In the third quarter of 2008, Trimble expects revenue to grow 13 to 15 percent compared to the third quarter of 2007, with revenue between $335 million and $340 million. Trimble expects third quarter 2008 GAAP earnings per share between $0.26 and $0.28 and non-GAAP earnings per share between $0.34 and $0.36. Non-GAAP guidance for the third quarter of 2008 excludes the amortization of intangibles expected to be $10.9 million related to previous acquisitions, and the anticipated impact of stock-based compensation expense of $3.8 million. Both GAAP and non-GAAP guidance use a 31 percent tax rate and assume 125.7 million shares outstanding.
Trimble has modified its full-year 2008 guidance incorporating the lower tax rate of 31 percent. Revenue for the full year 2008 is expected to grow 15 to 17 percent. Full-year non-GAAP earnings per share are expected to be $1.54 to $1.59, versus previous guidance of $1.50 to $1.55.

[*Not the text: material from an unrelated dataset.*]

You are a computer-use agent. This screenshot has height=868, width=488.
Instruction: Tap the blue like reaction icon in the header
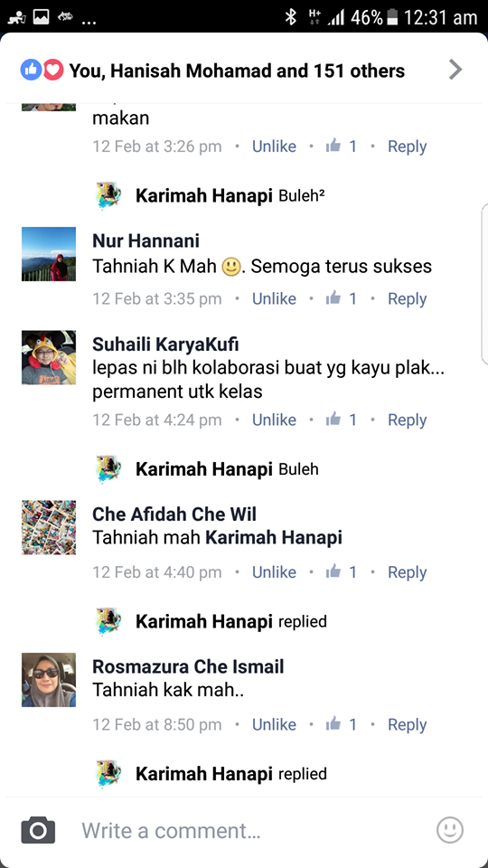(31, 71)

Investor Conference Call / Webcast Details
Trimble will hold a conference call on July 24, 2008 at 1:30 p.m. PT to review its second quarter 2008 results. It will be broadcast live on the Web at http://investor.trimble.com. Investors without Internet access may dial into the call at (800) 528-9198 (U.S.) or (706) 634-6089 (international). A replay of the call will be available for seven days at (800) 642-1687 (U.S.) or ((706) 645-9291 (international) and the pass code is 54071517. The replay will also be available on the Web at the address above.
Trimble applies technology to make field and mobile workers in businesses and government significantly more productive. Solutions are focused on applications requiring position or location-including surveying, construction, agriculture, fleet and asset management, public safety and mapping. In addition to utilizing positioning technologies such as GPS, lasers and optics, Trimble solutions may include software content specific to the needs of the user. Wireless technologies are utilized to deliver the solution to the user and to ensure a tight coupling of the field and the back office. Founded in 1978 and headquartered in Sunnyvale, Calif., Trimble has a worldwide presence with more than 3,600 employees in over 18 countries.
For more information visit Trimble's Web site at http://www.trimble.com.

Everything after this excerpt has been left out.